Task to carry out
From the line that contains "At what coordinates" to the last line of the data below, transcribe every line exactly. Do not include the pictures.

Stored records
▬▬▬
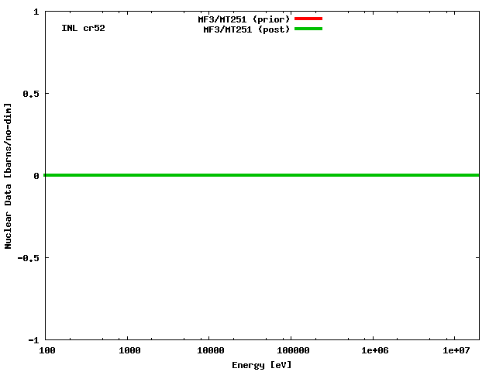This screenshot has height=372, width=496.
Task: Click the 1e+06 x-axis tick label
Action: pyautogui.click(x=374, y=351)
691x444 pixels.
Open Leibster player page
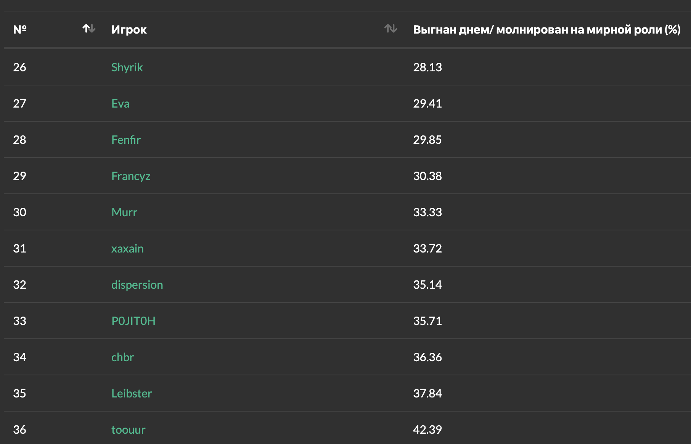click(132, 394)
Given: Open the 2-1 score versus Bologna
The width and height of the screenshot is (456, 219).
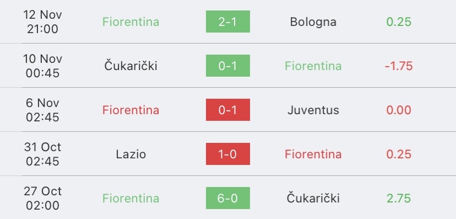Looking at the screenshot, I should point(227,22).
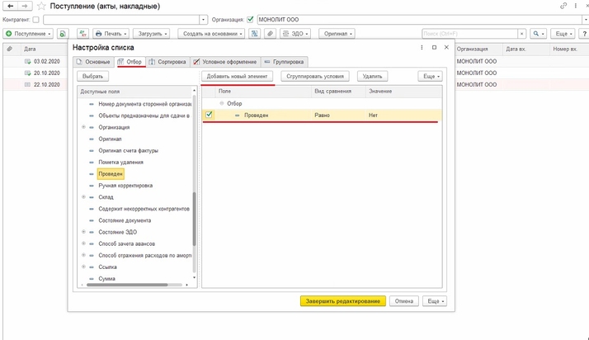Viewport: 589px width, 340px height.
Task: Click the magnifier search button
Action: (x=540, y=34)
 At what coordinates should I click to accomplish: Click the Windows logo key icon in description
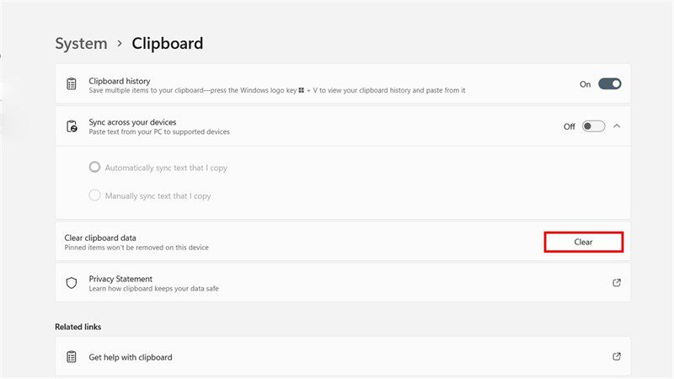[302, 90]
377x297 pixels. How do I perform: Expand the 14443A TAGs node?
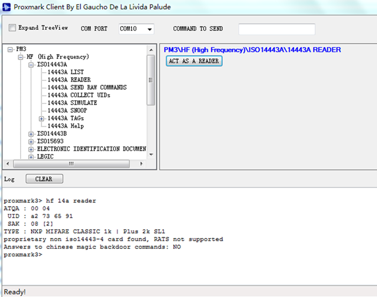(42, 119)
▬▬▬
Result of this exercise
 At what coordinates should I click to accomplish: Click the Windows logo key icon in description
[302, 90]
377x297 pixels. How do I perform: Expand the 14443A TAGs node?
(42, 119)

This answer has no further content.